Exploitation of Multiple Replenishing Resources with Uncertainty

TL;DR

This paper studies an optimization problem where a bat maximizes nectar intake from multiple cacti under uncertainty and competition, providing strategies that approximate the optimal with small core sets of cacti.

Contribution

It introduces a purely-stochastic strategy framework and proves bounds on core size needed for near-optimal performance, highlighting the impact of competition intensity.

Findings

A small core of cacti suffices for near-optimal strategies.

The core size bound is asymptotically tight.
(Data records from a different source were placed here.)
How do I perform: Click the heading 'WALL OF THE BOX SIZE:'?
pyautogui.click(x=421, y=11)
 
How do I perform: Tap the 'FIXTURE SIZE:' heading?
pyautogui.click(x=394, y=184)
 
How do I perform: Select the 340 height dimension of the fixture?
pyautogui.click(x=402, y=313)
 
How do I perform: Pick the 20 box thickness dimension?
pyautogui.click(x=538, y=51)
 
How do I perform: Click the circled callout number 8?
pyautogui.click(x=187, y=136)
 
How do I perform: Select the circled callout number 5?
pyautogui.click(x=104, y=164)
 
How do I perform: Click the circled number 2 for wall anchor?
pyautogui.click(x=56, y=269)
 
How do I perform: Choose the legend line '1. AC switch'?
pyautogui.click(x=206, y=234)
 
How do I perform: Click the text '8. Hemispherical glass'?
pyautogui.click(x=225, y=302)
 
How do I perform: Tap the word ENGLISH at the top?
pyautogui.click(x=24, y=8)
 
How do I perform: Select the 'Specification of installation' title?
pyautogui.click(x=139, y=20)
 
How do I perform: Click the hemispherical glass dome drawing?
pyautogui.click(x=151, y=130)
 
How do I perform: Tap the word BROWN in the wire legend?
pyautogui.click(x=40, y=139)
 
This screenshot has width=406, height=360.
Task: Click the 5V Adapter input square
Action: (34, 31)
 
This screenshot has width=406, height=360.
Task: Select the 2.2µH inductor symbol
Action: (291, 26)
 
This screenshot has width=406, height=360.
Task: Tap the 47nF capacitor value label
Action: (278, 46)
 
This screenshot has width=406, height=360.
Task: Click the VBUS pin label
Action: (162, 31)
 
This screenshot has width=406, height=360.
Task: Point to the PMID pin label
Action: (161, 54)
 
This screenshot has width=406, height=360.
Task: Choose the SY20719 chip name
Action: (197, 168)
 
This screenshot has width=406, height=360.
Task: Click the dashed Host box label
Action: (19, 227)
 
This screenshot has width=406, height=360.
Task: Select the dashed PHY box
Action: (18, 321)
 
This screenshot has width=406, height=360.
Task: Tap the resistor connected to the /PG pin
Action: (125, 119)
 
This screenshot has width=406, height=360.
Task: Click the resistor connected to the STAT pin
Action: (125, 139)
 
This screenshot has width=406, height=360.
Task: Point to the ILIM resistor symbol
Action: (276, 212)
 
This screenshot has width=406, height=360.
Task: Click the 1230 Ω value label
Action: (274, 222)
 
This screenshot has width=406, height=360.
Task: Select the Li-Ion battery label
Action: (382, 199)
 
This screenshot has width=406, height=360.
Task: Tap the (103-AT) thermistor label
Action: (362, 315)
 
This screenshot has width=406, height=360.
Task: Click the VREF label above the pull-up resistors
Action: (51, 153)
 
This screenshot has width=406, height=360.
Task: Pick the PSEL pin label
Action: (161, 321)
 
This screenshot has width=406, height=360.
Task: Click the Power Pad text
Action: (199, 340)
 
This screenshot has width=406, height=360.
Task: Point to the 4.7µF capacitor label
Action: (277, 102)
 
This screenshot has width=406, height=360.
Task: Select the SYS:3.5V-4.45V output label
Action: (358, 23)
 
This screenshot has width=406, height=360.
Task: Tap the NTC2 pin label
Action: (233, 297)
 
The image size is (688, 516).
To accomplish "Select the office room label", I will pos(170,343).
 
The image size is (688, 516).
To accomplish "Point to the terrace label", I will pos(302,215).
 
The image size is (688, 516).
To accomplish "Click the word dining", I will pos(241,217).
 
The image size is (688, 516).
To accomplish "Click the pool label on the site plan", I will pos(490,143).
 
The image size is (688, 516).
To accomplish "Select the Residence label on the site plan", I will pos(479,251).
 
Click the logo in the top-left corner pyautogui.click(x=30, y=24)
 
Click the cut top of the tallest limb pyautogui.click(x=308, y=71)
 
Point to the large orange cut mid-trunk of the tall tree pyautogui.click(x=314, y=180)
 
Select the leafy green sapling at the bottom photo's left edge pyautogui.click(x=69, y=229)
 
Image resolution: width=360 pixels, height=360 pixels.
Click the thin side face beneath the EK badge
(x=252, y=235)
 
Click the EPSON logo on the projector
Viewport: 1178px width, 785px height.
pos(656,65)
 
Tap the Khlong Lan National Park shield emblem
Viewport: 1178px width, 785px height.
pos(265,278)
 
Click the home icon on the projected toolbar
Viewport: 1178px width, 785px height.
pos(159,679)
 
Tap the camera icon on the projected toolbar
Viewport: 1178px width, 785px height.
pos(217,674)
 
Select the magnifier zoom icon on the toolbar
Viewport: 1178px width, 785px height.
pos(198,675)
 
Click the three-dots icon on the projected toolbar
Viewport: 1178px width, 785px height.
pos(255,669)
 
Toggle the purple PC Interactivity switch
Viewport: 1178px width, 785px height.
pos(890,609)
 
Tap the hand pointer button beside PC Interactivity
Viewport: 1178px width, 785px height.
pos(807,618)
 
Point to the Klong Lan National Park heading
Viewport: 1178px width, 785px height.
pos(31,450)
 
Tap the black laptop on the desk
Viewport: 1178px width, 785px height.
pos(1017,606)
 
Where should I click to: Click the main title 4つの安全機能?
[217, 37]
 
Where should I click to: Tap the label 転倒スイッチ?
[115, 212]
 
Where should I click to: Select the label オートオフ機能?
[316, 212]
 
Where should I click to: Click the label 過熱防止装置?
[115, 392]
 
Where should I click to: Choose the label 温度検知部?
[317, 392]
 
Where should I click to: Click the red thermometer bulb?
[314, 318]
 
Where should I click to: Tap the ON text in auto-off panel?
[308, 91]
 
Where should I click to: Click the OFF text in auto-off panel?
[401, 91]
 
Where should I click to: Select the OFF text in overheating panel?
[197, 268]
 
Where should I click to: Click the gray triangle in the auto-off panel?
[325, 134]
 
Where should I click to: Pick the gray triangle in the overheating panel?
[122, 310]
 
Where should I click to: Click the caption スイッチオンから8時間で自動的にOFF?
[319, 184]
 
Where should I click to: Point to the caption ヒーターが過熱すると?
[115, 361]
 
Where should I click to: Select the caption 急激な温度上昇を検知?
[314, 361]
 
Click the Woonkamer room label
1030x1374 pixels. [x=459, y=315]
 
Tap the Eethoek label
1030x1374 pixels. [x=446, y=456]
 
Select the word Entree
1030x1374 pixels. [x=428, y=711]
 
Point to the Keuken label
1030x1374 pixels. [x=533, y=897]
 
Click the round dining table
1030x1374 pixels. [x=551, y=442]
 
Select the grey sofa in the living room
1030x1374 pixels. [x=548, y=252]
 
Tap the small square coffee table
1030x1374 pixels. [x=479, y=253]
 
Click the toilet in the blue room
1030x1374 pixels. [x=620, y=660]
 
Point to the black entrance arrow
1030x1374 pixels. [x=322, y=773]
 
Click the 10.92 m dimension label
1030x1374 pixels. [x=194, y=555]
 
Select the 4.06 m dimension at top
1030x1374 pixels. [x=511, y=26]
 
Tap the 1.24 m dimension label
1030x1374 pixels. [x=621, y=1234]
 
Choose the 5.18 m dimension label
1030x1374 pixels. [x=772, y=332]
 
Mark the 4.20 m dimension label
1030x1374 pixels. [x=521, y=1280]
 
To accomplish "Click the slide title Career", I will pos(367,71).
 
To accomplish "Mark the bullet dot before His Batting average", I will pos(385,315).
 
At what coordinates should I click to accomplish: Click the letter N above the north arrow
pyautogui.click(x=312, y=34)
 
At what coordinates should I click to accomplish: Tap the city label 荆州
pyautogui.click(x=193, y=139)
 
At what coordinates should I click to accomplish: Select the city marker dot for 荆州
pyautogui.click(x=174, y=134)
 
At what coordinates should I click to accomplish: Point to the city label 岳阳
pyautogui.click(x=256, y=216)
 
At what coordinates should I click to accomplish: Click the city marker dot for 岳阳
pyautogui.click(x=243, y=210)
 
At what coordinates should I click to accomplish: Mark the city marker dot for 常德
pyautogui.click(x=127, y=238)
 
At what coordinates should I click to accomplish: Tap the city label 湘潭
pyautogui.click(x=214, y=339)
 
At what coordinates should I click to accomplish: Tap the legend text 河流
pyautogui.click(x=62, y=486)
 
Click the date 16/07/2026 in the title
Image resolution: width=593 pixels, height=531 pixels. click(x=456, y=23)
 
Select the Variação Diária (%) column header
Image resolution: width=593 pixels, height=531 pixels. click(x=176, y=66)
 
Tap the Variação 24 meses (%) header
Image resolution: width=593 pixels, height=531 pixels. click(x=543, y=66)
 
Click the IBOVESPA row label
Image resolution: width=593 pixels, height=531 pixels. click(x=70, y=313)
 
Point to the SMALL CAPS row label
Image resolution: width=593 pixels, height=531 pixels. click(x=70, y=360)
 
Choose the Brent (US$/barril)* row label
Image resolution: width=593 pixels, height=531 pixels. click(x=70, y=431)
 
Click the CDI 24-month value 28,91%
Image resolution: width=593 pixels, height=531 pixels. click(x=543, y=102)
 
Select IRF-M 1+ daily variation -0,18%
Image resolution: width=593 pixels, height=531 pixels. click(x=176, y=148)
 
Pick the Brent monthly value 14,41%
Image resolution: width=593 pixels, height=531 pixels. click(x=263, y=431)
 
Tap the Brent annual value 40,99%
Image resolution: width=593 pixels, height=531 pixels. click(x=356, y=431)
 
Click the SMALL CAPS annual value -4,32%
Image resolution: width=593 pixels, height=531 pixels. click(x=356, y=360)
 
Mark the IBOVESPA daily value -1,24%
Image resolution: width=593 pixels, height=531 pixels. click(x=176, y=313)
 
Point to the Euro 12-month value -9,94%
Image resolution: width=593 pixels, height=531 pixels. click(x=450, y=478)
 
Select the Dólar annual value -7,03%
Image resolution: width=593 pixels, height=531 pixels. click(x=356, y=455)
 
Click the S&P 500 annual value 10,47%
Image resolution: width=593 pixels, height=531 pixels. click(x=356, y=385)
More intense competition allows smaller core strategies.

Abstract

We consider an optimization problem in which a (single) bat aims to exploit the nectar in a set of $n$ cacti with the objective of maximizing the expected total amount of nectar it drinks. Each cactus $i \in [n]$ is characterized by a parameter $r_{i} > 0$ that determines the rate in which nectar accumulates in $i$. In every round, the bat can visit one cactus and drink all the nectar accumulated there since its previous visit. Furthermore, competition with other bats, that may also visit some cacti and drink their nectar, is modeled by means of a stochastic process in which cactus $i$ is emptied in each round (independently) with probability $0 < s_i < 1$. Our attention is restricted to purely-stochastic strategies that are characterized by a probability vector $(p_1, \ldots, p_n)$ determining the probability $p_i$ that the bat visits cactus $i$ in each round. We prove that for every $\epsilon > 0$, there exists a purely-stochastic strategy that approximates the optimal purely-stochastic strategy to within a multiplicative factor of $1 + \epsilon$, while exploiting only a small core of cacti. Specifically, we show that it suffices to include at most $\frac{2 (1 - \sigma)}{\epsilon \cdot \sigma}$ cacti in the core, where $\sigma = \min_{i \in [n]} s_{i}$. We also show that this upper bound on core size is asymptotically optimal as a core of a significantly smaller size cannot provide a $(1 + \epsilon)$-approximation of the optimal purely-stochastic strategy. This means that when the competition is more intense (i.e., $\sigma$ is larger), a strategy based on exploiting smaller cores will be favorable.